Ed Tech Funding Update From CoSN 2010
As my colleague Emily Embury noted in her blog entry on ed tech policies, it’s an interesting time in education. With Race to the Top and Investing in Innovation (i3) funding included in the 2009 American Recovery and Reinvestment Act (ARRA), the federal government is making an unprecedented investment in schools. Continuing this trend, the Obama Administration issued a budget proposal for Fiscal Year 2011 that increases overall education spending by $3.5 billion.
During the CoSN 2010 Conference, we had the opportunity to hear from Jon Bernstein, founder and president of Bernstein Strategy Group, to learn more about the recent changes in education technology funding and what to expect down the road.
In Bernstein’s view, the area of greatest concern for educators, and the education technology community, is the elimination of the Enhancing Education Through Technology (EETT) program in the President’s proposed budget, as this is the only source of money dedicated to the purchase and implementation of education technology.

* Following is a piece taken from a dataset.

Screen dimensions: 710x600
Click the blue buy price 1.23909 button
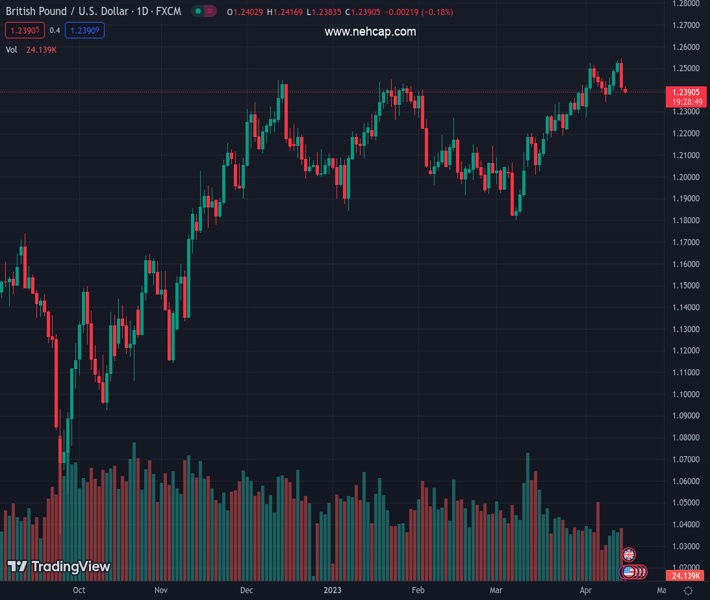pos(85,31)
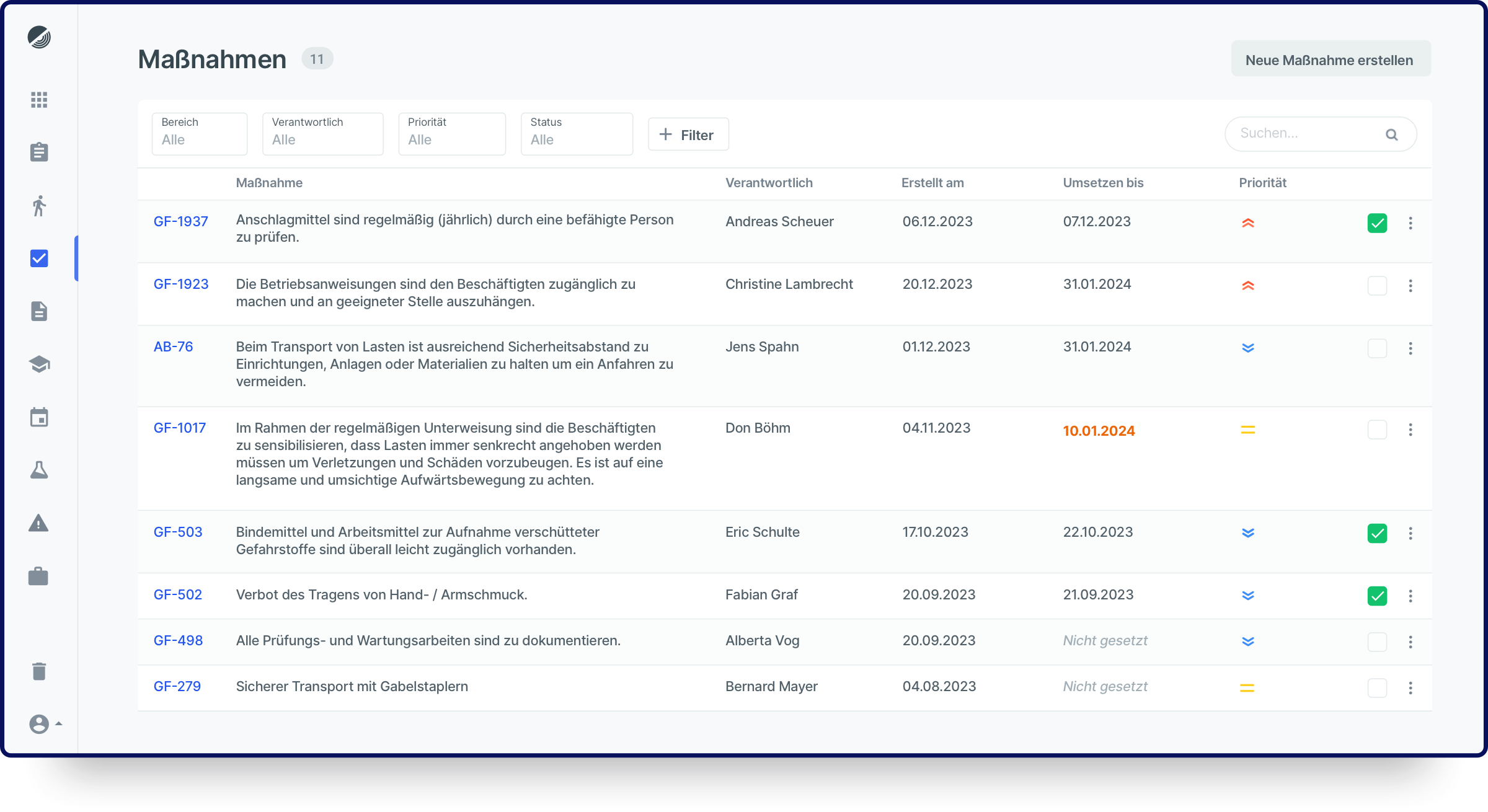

EETT also provides funds for teacher professional development to integrate technology effectively into the classroom. While President Obama and Education Secretary Arne Duncan have stressed the critical importance of technology to education reform and ongoing school improvement, the FY2011 budget is the latest attempt by the federal government to eliminate the EETT program. It was implemented in 2002 at a funding level of $700 million, but appropriations have declined nearly every year since, excepting FY2009, when ARRA funds boosted the program. Instead of funding EETT, the Administration proposes “infusing” tech into other education programs.
However, Bernstein noted that the FY2011 budget is likely to change since the Elementary and Secondary Education Act (ESEA) must be reauthorized first. The Administration used the budget request both to seek appropriations and to outline proposed changes to ESEA, consolidating 36 existing programs into nine priorities, essentially calling for fewer, larger programs; more flexibility; and more competitions:
- Promoting Innovation in Education
- Effective Teachers and School Leaders
- Supporting Student Success
- Improving STEM Education
- All Students College- and Career-ready
- College Access and Completion
- Higher Education Programs
- Improving Outcomes for Adult Learners
- Research, Statistics and Data Systems
Berstein pointed out that ed tech groups such as CoSN, ISTE and SETDA are seeking meaningful “infusion” with new language reflecting mandatory tech spending and competitive preference priorities (e.g., make technology a competitive preference priority in the i3 program, and require that at least 5 percent of all funds under Effective Teachers and Leaders State Grants be used to train teachers in using technology and integrating it into curricula). They also propose a separate ed tech program to coordinate and implement infusion. These groups, as well as SIIA, will continue to support ATTAIN legislation (HR 558/ S.818).
The House and Senate are working on separate versions of ESEA, and the Administration released an outline of its proposed changes and ideas to Congress on Saturday, March 13th. Upcoming elections, and the controversial ideas set forth in the Administration’s proposal, such as consolidation, merit pay, and drastic changes to the way schools are evaluated (no more AYP), pose major obstacles to ESEA reauthorization this year. If ESEA is not passed by May, its funding will be based on other legislation and the Administration’s priorities, which are:
- $1.35B for Race to the Top
- $500M for i3
- $900M for School Improvement Grants
- $800M for the Teacher Incentive Fund
- $50M for Teacher Recruitment
- $79.2M for School Leadership
- $310M for Charter Schools
- $210M for Promise Neighborhoods
To provide you with more information about current and prospective education funding, we’ve compiled articles on our Diigo account from our friends in the education media that provide superb in-depth coverage of the topic and related issues.
Given the pending changes to ESEA and the FY2011 federal budget, how are you adjusting your marketing and sales plans and goals? Will you be changing your product development focus to align with the new consolidated programs? How will you help schools and districts find the funding they need and “infuse” technology?